═════ Trecho do texto ═════
Em pouco mais de uma hora e meia, nossas emoções são bombardeadas, ao conhecermos a história da menina de pele cor de ébano que cresceu em meio à segregação racial sem entender exatamente do que se tratava, que estudou com afinco para se tornar a primeira pianista de música clássica negra dos EUA e que caminhou para uma juventude, em que sua cor fecharia mais portas do que o seu talento, na época, seria capaz de abrir.
Em bares noturnos e adotando o nome de Nina Simone, conseguiu o sustento da família na cidade grande. Após a fama e já casada com um marido abusivo que se tornou seu agente, Nina se sentia escravizada pelo trabalho e pela agenda sempre excessivamente lotada. Havia uma relação controversa com a fama e com o preço a pagar por tanta exposição, tais como o cansaço constante, a impessoalidade da vida em hotéis e camarins, e a distância da família.
═════
*Tarefas*.
A) Transcreva do trecho sobre Nina Simone tudo o que vai de "Em pouco mais" até "capaz de abrir.".
B) Segundo o trecho sobre Nina Simone, quem se tornou o agente dela depois da fama?
═════ Dados fornecidos ═════
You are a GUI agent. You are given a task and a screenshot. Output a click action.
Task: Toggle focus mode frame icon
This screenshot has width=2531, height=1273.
═════
*Respostas por tarefa*.
A)
Em pouco mais de uma hora e meia, nossas emoções são bombardeadas, ao conhecermos a história da menina de pele cor de ébano que cresceu em meio à segregação racial sem entender exatamente do que se tratava, que estudou com afinco para se tornar a primeira pianista de música clássica negra dos EUA e que caminhou para uma juventude, em que sua cor fecharia mais portas do que o seu talento, na época, seria capaz de abrir.

B) O marido abusivo com quem ela já estava casada.